Tanggal 1 Juni 2026 yang jatuh pada hari Senin tersebut menjadi momen penting bagi bangsa. Selain memperingati hari besar, waktu libur ini kerap dimanfaatkan masyarakat untuk berkumpul bersama keluarga atau beristirahat di rumah.

Penetapan Hari Lahir Pancasila sebagai hari libur nasional ditandatangani oleh Presiden Joko Widodo melalui Keputusan Presiden Nomor 24 Tahun 2016. Terdapat dua poin utama yang diatur dalam keputusan tersebut.

Pertama, pemerintah menetapkan tanggal 1 Juni 1945 sebagai Hari Lahir Pancasila. Kedua, tanggal 1 Juni resmi diberlakukan sebagai hari libur nasional di seluruh wilayah Indonesia.

Sebelum keputusan ini lahir, pemerintah telah menetapkan tanggal 18 Agustus sebagai Hari Konstitusi melalui Keputusan Presiden Nomor 18 Tahun 2008. Kehadiran Hari Lahir Pancasila kemudian menggenapi sejarah ketatanegaraan Indonesia secara utuh.

Asal-usul Perumusan Dasar Negara

Berdasarkan informasi dari laman resmi Badan Pembinaan Ideologi Pancasila (BPIP), sejarah lahirnya Pancasila berawal dari sidang pertama Badan Penyelidik Usaha-usaha Persiapan Kemerdekaan Indonesia atau BPUPK. Sidang tersebut berlangsung pada 29 Mei hingga 1 Juni 1945.

Dokter KRT Radjiman Wedyodiningrat memimpin sidang yang memiliki agenda utama membahas dasar negara Indonesia merdeka.
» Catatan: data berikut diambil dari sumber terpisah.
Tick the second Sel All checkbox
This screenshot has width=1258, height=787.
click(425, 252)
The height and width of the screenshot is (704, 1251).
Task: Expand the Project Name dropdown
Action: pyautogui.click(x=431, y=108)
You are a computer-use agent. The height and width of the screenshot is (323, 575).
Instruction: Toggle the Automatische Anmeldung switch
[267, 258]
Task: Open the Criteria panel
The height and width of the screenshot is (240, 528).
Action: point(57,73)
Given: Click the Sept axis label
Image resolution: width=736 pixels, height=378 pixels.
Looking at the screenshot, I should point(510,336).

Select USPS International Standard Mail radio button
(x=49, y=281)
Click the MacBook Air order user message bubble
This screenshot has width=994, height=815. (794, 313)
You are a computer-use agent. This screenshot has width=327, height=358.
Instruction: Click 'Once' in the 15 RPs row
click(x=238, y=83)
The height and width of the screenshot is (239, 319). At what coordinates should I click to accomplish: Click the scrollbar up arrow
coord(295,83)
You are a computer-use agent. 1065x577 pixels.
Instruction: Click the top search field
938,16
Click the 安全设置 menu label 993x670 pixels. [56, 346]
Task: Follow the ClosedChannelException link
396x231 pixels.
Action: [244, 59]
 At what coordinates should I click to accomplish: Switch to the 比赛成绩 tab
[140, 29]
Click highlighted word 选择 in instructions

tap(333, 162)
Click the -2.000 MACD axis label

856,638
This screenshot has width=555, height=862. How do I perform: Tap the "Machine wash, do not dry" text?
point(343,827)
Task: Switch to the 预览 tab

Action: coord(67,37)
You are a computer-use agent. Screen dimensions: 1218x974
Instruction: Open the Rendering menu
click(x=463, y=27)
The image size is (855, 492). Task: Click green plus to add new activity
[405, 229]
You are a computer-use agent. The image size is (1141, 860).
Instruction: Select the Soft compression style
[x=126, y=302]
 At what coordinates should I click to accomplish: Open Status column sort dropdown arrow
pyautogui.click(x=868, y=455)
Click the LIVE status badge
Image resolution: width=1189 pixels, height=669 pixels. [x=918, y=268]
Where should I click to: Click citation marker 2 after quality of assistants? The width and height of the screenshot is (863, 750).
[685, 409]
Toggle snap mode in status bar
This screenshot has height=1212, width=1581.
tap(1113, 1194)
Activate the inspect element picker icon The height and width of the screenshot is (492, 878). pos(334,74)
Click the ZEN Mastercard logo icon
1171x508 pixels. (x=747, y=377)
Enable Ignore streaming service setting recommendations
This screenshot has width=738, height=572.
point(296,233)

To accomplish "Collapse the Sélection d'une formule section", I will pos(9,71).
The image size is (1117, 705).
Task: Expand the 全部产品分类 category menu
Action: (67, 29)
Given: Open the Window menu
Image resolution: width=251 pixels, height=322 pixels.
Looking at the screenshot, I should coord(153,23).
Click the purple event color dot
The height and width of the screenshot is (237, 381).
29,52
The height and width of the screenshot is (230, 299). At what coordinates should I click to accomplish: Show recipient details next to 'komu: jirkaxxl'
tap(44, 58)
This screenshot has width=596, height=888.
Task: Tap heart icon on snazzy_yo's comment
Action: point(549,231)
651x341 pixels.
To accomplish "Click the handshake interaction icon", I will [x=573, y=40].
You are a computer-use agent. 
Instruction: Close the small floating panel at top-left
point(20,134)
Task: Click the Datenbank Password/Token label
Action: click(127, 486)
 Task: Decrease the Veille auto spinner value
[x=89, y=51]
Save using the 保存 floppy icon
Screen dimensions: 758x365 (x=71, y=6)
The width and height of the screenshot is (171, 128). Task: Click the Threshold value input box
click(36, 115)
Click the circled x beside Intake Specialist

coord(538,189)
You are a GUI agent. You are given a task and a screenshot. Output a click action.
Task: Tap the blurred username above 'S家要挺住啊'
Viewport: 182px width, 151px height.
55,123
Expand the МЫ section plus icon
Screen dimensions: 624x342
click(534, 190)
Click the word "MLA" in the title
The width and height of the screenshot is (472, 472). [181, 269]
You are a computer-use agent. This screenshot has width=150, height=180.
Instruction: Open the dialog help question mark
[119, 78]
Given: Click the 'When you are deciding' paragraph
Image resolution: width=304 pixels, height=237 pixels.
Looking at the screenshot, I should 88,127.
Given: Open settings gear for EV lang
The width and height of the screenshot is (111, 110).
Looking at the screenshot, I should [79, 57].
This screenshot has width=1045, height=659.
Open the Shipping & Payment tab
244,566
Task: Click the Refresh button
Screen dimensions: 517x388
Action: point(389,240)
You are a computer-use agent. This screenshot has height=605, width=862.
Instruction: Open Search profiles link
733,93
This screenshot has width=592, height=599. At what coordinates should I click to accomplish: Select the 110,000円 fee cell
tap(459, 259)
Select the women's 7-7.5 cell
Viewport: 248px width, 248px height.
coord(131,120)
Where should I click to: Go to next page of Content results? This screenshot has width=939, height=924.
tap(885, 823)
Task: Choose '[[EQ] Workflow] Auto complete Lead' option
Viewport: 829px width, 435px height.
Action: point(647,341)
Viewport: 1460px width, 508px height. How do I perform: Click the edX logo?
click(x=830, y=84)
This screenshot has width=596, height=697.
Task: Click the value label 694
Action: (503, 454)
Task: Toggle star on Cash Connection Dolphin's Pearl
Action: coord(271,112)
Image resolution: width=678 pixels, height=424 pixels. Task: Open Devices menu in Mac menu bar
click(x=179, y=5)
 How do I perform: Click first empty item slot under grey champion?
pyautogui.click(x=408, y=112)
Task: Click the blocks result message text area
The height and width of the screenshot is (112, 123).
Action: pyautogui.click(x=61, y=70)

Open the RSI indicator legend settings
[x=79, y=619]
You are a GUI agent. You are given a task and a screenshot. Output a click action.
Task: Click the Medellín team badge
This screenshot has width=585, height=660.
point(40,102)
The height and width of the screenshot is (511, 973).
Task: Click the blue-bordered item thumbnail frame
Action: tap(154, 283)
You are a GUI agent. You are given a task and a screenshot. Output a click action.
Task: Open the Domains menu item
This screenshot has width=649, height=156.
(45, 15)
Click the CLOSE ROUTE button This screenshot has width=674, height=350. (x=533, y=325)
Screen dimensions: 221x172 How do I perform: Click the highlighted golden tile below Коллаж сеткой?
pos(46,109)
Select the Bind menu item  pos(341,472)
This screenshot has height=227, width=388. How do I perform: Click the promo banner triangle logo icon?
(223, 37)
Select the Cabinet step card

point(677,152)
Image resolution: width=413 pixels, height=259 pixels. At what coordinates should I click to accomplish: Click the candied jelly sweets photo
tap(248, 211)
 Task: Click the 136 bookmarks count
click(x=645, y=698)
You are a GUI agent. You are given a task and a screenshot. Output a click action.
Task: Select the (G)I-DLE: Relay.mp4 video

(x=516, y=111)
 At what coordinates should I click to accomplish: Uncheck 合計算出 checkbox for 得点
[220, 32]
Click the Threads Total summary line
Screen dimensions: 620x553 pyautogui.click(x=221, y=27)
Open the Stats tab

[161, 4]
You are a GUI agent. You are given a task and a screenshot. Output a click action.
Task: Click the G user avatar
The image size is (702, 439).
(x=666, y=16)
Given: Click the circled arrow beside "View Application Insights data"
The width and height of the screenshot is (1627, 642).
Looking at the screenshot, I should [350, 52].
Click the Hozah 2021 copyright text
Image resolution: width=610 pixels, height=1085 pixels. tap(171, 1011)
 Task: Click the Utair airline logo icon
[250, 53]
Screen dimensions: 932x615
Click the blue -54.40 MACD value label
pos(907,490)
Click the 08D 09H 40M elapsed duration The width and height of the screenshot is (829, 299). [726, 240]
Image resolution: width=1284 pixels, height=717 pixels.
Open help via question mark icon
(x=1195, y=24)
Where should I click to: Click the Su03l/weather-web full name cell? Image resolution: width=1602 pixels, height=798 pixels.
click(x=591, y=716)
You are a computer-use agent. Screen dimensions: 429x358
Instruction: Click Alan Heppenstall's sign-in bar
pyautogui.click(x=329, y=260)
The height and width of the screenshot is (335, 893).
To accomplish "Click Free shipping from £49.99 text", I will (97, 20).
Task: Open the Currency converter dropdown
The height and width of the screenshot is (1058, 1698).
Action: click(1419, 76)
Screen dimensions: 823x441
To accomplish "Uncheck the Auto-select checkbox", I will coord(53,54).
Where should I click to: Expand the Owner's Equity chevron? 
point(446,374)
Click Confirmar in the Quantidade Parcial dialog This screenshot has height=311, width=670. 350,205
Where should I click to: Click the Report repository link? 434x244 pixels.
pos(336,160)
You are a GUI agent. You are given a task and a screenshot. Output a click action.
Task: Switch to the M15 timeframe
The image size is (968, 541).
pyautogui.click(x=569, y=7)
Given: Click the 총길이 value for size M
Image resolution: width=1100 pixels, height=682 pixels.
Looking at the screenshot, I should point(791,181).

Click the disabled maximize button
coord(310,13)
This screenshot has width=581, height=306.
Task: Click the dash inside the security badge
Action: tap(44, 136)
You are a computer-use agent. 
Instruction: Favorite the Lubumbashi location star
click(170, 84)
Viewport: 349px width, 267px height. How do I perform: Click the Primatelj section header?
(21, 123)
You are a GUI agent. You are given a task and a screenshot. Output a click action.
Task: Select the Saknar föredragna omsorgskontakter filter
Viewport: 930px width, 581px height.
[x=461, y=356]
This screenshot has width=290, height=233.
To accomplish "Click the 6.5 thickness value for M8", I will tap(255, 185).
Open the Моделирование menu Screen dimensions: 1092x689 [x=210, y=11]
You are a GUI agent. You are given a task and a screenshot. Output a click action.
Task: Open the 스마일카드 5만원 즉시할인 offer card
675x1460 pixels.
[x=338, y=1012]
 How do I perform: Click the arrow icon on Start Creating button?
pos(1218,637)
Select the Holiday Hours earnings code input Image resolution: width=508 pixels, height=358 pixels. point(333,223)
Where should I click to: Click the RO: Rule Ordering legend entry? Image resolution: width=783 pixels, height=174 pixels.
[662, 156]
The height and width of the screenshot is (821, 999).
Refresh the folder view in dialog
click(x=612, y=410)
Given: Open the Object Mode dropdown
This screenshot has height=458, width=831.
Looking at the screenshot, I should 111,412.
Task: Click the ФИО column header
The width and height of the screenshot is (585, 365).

Dalam kesempatan itu, para anggota merumuskan fondasi awal bagi negara yang akan lahir.

Pada tanggal 1 Juni 1945, Ir. Sukarno menyampaikan pidato penting mengenai dasar negara Indonesia dalam sidang BPUPK. Melalui pidato tersebut, Sukarno untuk pertama kalinya memperkenalkan konsep Pancasila kepada publik.

Gagasan Sukarno menerima sambutan positif dari para anggota BPUPK yang hadir. Momen ini kemudian menjadi titik awal diterimanya Pancasila sebagai dasar negara Republik Indonesia.

Proses perumusan dasar negara tidak berhenti sampai di sana. Konsep awal tersebut kemudian dibahas kembali dan dimatangkan oleh Panitia Sembilan ke dalam Piagam Jakarta pada tanggal 22 Juni 1945.